> _WHAT TO WORK ON_:
From the data below, pick out every line that contains the word "This", and treat uppercase and lowercase as different.

> _DATA EXCERPTS_:
******************************

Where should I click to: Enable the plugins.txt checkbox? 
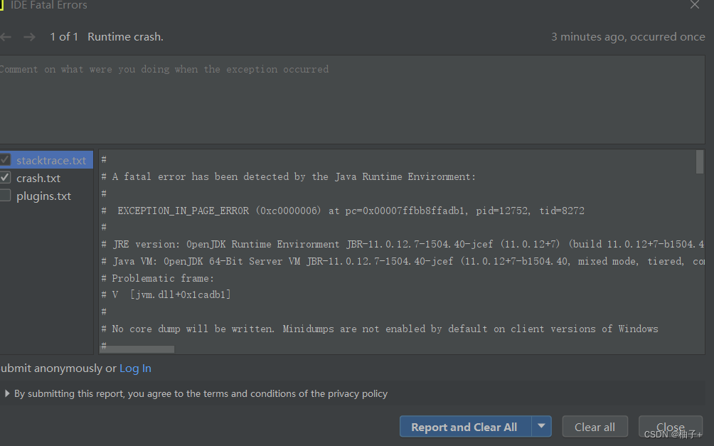click(4, 196)
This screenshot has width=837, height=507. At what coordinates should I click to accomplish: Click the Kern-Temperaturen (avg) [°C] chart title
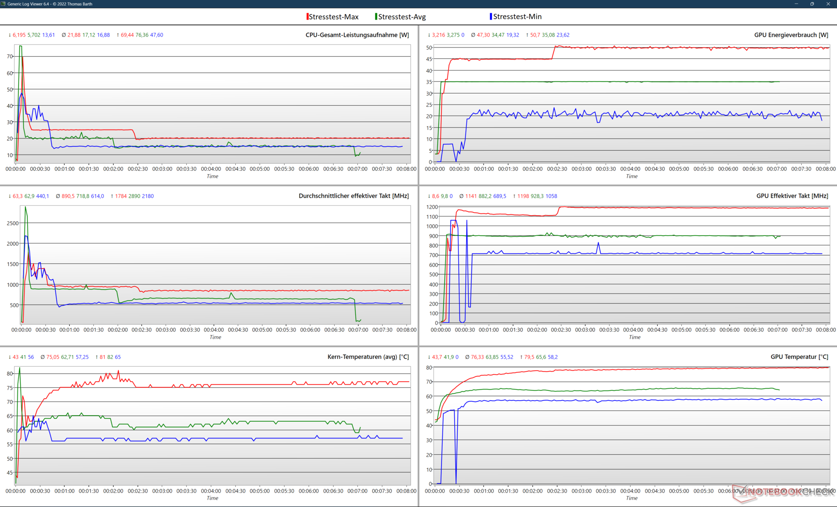368,357
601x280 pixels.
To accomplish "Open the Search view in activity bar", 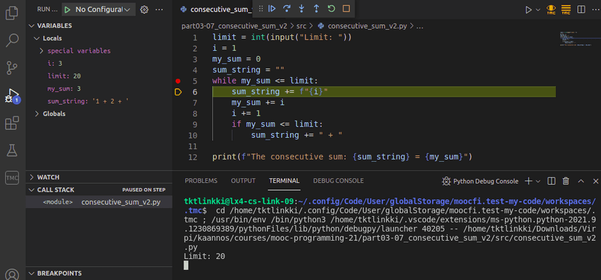I will [x=12, y=40].
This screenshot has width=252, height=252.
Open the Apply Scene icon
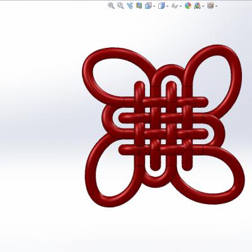click(197, 6)
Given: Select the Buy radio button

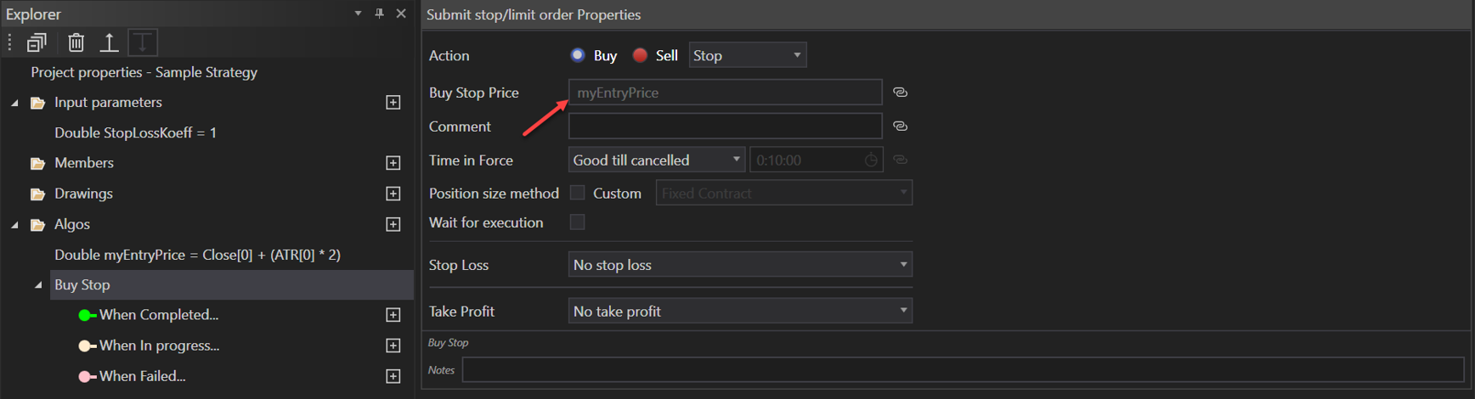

******************************

> _EXERCISE SOLUTION_:
This screenshot has width=837, height=507. At what coordinates should I click to accomplish: Click the Kern-Temperaturen (avg) [°C] chart title
This screenshot has width=252, height=252.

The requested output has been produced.